All of this can be made ahead of time,then assembled as you need them.I started last night with the refried beans.Finished everything else up this morning.Dinner was ready by 1:00 pm,not bad for a Munky 

Prep ahead of time for the refried beans http://www.discusscooking.com/forums/f20/anyone-make-their-own-refried-beans-54471-2.html

The day of I make up the sauce.If you like Taco Bells mild sauce then this one would suit you.It's not too spicy.It's an even mild.I don't use it solely for Encherito's,we add it to the the shredded beef for Taquito's before they are fried. Enchalada sauce and Taco's,Burrito's.It keeps well refrigerated.

Enchalada Sauce

3 Tablespoons Chicken boulion
2 Tablespoons of chili powder
2 teaspoon of ground cumin
1 Tablespoon of garlic powder
1/2 cup of flour
1/2 finely chopped onions.Or Dried Onions
Dash of Cinnamon.*Optional*
3 cups of water up to 4 cups.Depends on how thick you like your sauces

In a medium saucepan,combine chili powder,cumin,garlic powder,cinnamon *optional*,and flour.Mix well.
Slowly add the water to the pan.Whisk well Add onions.
Heat to a low boil. Reduce heat to low and simmer for 1 hour,stirring often.Here's where you need to taste,and adjust the seasonings if you want.It's good with or without the cinnamon.It's up to you.Today I used it.
Remove from heat.Use it while it's still warm for the Encherito's.

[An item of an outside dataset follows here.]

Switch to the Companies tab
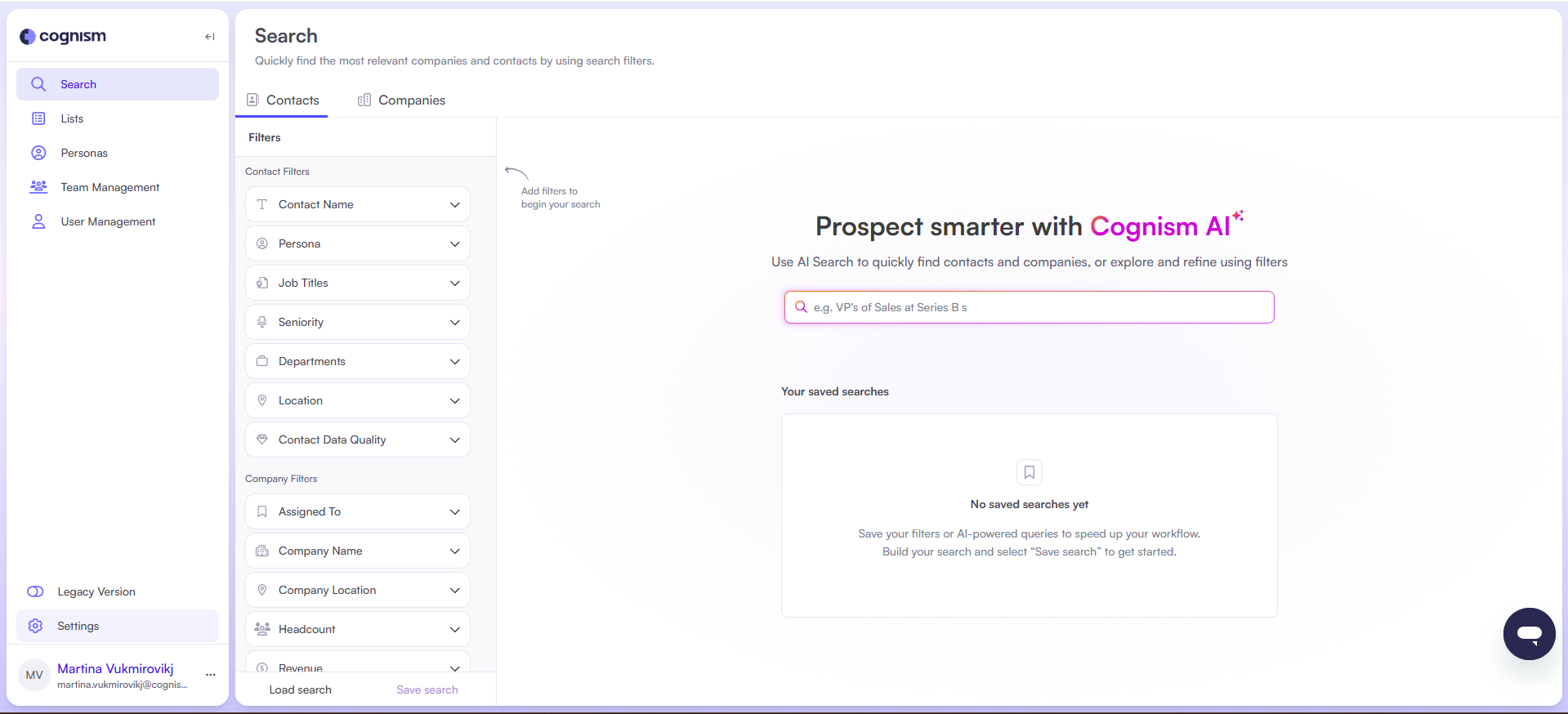The image size is (1568, 714). point(402,100)

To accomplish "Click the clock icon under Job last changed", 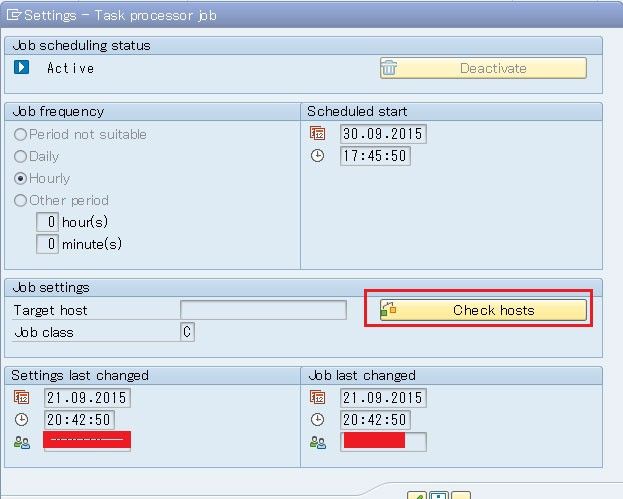I will [318, 420].
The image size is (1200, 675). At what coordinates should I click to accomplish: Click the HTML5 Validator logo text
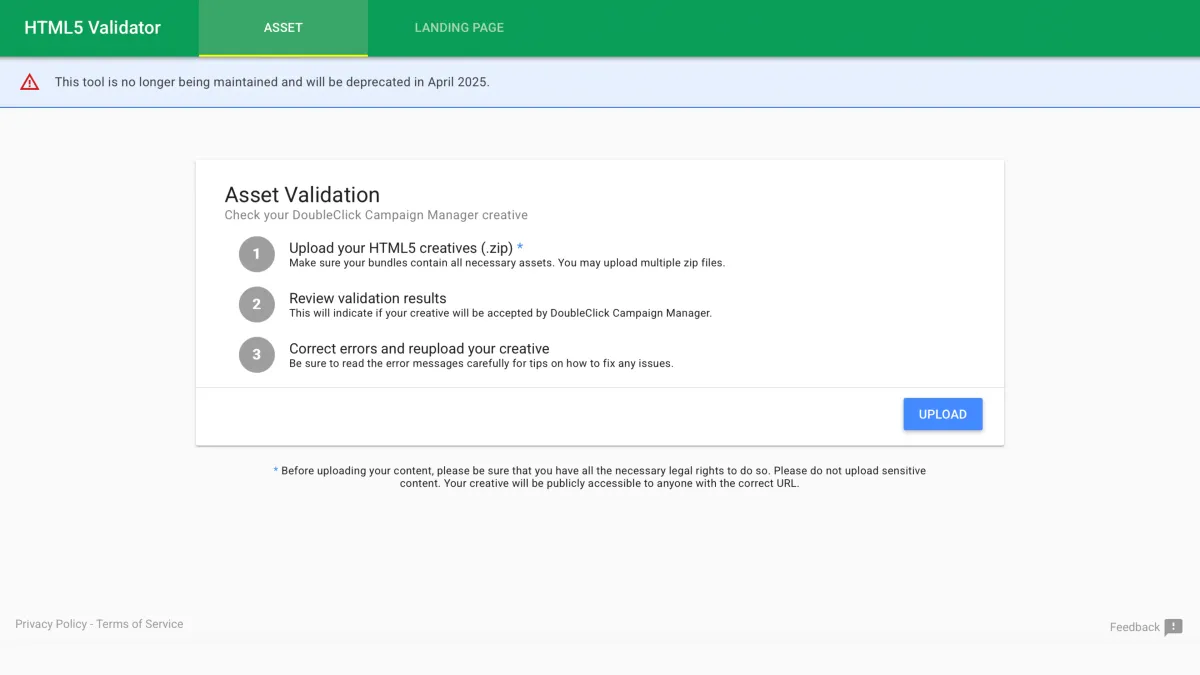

1 pound cooked and drained ground beef
Refries
sauce *warmed*
cheddar cheese shredded
flour tortillas
Olives and chopped onions,as toppings

Plate a single flour tortillas,microwave it for 20 seconds.
Add some refries,top that with a few tablespoons of ground beef.
Roll it up like a burrito,Ladle the sauce over it,add your cheese,olives,and onions.

Enjoy 

Munky.









Click the image to enlarge.


----------



## katybar22 (May 20, 2009)

*Yum!!*

That looks delicious!!  I think I may have to try it...soon!!  Thanks for the recipe.

Katy


----------



## Cooksie (May 20, 2009)

That does look great, and I love Taco Bell's sauce!


----------



## abecedarian (May 21, 2009)

I'll have to try this..that sauce sounds really good!


----------